[Dataset entries]

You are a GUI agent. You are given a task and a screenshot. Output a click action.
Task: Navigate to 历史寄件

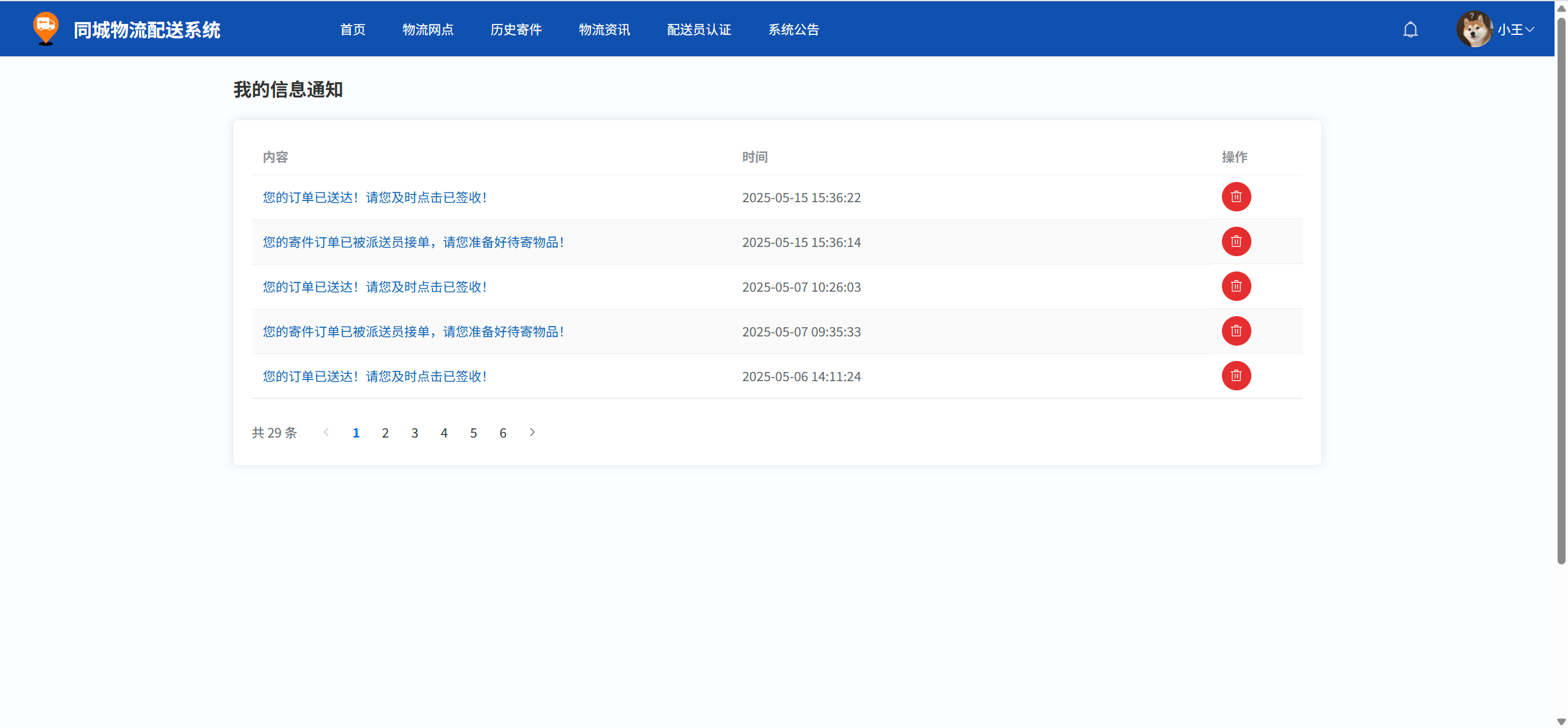click(x=516, y=29)
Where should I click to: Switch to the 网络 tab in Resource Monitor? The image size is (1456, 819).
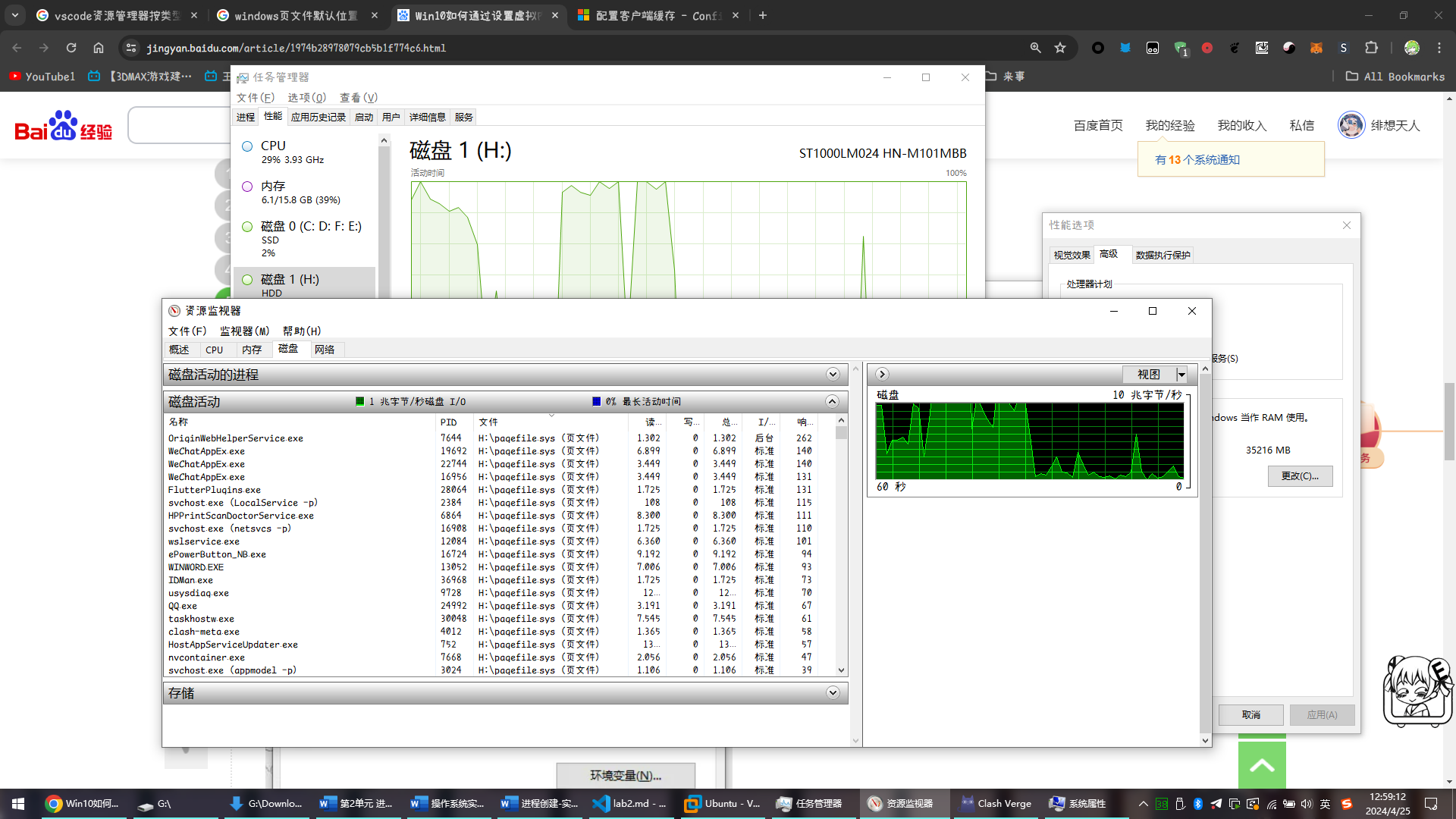[325, 350]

YOUR ASSIGNMENT:
In your copy, exclude the pictures and repeat each entry above exactly.

OUTPUT:
You are a GUI agent. You are given a task and a screenshot. Output a click action.
Task: Navigate to 历史寄件

click(x=516, y=29)
Where should I click to: Switch to the 网络 tab in Resource Monitor? The image size is (1456, 819).
[325, 350]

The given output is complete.